Walker, in a telephone interview, said it’s not fair that music students at a university, even those with scholarships, are not barred from playing outside gigs and getting paid for them, while college athletes can’t do paid appearances.

“It wouldn’t force them to be paid,” Walker said of athletes covered by his bill. “But if someone wants to pay them $50 for their autograph, the student-athletes can make that happen.”

He said some North Carolina student-athletes have not been able to go home for Christmas because of a lack of funds. Walker, who was a three-sport athlete at a small Christian college and who is the starting pitcher for the House Republicans’ baseball team, said allowing athletes to make a little money would encourage them to stay in school and not to leave for professional leagues.

But not all college athletes can cash in, only the ones who are drafted by leagues like the NBA, NFL and NHL, or WNBA, and the odds of being drafted are slight. Many Division I athletes do stay in school, because there are few professional opportunities for athletes in rowing, volleyball or track and field, just to name a few.

Walker also argued that if athletes had some money, they could take out insurance policies on themselves, to help protect them in case of injury.

A hearing in the House Ways and Means Committee on the bill has yet to be scheduled.

poll conducted in March of a thousand registered voters nationwide by ScottRasmussen.com and HarrisX polling firms found that more than half (52%) of those surveyed thought that college athletes who play for major revenue-generating sports programs should be paid.
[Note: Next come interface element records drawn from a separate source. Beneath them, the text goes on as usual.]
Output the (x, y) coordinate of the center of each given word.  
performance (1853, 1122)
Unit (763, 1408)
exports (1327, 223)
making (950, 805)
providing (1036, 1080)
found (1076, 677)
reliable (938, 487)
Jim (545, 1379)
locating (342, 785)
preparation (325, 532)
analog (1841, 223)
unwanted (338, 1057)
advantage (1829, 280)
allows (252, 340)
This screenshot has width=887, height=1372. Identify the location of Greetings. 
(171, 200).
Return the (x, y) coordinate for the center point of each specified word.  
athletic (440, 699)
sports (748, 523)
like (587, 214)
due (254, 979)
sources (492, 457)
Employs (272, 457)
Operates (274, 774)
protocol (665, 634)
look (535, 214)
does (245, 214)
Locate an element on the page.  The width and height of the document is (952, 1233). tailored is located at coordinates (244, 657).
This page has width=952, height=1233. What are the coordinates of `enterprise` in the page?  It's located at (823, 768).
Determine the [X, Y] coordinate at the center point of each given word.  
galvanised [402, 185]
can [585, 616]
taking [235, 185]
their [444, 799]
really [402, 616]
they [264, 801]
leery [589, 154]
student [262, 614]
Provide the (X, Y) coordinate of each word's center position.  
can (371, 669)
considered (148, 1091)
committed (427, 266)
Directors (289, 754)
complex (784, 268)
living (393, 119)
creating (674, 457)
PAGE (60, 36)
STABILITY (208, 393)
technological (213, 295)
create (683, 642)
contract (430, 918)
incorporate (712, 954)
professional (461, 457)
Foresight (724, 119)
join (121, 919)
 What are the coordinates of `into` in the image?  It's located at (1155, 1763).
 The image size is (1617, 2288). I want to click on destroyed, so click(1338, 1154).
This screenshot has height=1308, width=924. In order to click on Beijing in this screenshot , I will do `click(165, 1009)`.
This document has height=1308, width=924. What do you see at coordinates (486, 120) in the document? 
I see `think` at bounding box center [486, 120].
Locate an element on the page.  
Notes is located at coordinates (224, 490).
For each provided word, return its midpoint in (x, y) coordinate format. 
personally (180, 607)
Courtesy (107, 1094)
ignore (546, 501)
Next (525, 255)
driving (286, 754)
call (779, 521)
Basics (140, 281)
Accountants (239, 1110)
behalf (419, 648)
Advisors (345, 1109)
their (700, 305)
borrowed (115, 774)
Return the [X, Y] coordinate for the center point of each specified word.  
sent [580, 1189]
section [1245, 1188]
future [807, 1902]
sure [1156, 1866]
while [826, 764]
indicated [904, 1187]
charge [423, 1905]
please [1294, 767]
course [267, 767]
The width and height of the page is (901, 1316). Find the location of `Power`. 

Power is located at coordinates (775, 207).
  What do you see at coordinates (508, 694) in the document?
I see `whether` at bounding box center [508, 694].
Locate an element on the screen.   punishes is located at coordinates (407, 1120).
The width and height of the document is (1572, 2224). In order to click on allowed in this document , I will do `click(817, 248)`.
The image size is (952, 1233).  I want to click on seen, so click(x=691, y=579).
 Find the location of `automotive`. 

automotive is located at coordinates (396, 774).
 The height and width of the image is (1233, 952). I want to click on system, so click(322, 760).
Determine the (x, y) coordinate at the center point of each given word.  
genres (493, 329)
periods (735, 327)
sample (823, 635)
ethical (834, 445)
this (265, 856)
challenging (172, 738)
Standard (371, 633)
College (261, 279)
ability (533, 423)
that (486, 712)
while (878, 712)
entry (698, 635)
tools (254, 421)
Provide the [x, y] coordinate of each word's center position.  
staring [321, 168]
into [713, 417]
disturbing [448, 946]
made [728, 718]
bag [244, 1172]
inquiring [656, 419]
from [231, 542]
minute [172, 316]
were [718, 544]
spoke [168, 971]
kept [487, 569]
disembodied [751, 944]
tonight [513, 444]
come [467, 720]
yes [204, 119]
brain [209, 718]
The survey, which has a margin of error of 3 percentage points, found 32% thought student-athletes should not be paid and 16% were not sure. When asked whether the athletes should be compensated if a school sells merchandise with a player’s name or picture on it, 64% said they should.

Death of a Teammate

Ellis McKennie, an offensive lineman for the University of Maryland’s football team, said in an interview with Stateline that he thinks players deserve to be paid for their appearances and the use of their likeness.

He said people don’t understand the limits put on him: He can’t host a football camp for kids in the summer and get paid for it. “I can’t post my barber on Instagram and get a free haircut,” he said. “Other students can.”

McKennie, a graduate student in public policy, said the NCAA is being “selfish.” If non-athletes are on scholarship at a university, he said, “they aren’t having 100,000 people watch them take their final exam. It’s about how much money we make for the university.

Data from the U.S. Department of Education estimated the university’s 2016-17 sports revenue at $95 million. Maryland football coach Michael Locksley is paid $2.5 million and could make $775,000 more if his team hits certain bowl or playoff goals, the Baltimore Sun reported.

The NCAA spent $400,000 on lobbying politicians in the two-year election cycle of 2016-17, according to the Center for Responsive Politics, a nonpartisan group that tracks political fundraising and spending. By contrast, the NFL spent $1.6 million, while the PGA spent only $120,000.

Lobbying disclosure records for the U.S. Senate show the NCAA lobbied on issues relating to amateur status of college players and hired Washington lobbying firms to the tune of $640,000 in 2018.

McKennie, who testified at the hearing on the Maryland bill, said he got involved because he and his teammates undertook a fundraiser, partnering with Chipotle, that would have directed a third of the proceeds from one day’s receipts to a foundation in commemoration of his late teammate McNair.

The NCAA scotched the fundraiser because “not all the profits went to the foundation,” McKennie said, “some went to Chipotle.”

“It was the dumbest thing ever,” he said. “I posted a pretty mean tweet to the NCAA and got 80,000 likes and retweets.

“At the end of the day,” McKennie said, “we’re fighting a big, powerful institution.”